The state-of-the-art proof of undecidability I'm familiar with is that of Raphael Robinson ("Undecidability and Nonperiodicity for Tilings of the Plane," Inventiones Mathematicae, 12(3), 1971 pp. 177–209). It is quite a difficult proof, and I have never seen it in textbooks.

I'm familiar with a much easier version – this time the set only needs to tile a quadrant of the plane, and the corner tile is already given. This problem is much easier to handle – the given corner tile enables us to "run a Turing machine" in the tiling (each row is a configuration) and undecidability follows. However, this result is primarily a "folklore" version – I don't recall it in textbooks at all.
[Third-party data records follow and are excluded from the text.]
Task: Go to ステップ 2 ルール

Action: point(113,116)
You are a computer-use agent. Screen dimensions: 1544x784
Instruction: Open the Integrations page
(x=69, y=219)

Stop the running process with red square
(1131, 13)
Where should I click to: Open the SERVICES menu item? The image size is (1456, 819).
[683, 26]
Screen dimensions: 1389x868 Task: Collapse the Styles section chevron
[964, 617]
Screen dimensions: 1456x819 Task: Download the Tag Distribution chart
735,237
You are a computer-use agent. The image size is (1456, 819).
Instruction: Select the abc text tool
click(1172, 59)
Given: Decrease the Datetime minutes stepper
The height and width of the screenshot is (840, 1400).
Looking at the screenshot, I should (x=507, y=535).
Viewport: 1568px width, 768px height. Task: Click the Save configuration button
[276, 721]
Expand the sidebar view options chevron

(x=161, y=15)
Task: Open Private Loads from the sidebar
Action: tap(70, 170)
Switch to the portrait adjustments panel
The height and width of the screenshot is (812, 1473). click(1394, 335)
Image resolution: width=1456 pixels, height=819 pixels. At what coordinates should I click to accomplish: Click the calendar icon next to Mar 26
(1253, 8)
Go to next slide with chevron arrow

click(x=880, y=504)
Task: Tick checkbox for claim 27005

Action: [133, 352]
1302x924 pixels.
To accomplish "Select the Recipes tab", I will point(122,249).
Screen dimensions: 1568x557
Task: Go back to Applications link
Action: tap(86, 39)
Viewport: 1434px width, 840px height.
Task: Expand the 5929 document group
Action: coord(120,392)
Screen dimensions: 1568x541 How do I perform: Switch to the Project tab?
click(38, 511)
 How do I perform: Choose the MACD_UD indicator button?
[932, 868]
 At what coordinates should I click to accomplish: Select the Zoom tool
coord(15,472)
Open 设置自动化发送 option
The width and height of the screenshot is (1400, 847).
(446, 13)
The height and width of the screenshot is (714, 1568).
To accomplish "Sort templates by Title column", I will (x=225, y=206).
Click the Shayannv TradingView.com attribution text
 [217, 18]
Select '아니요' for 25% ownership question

This leads to my question: has Robinson's method been improved but remains folklore, and so not shown in textbooks? Is there a relatively simple proof of the undecidability of the general tiling problem I'm missing?

Best Answer

There's a newer proof given in "Two-by-Two Substitution Systems and the Undecidability of the Domino Problem", by Nicolas Ollinger. It seems to be available online at: http://hal.inria.fr/docs/00/26/01/12/PDF/sutica.pdf. Hopefully, it is easier to understand than Robinson's proof.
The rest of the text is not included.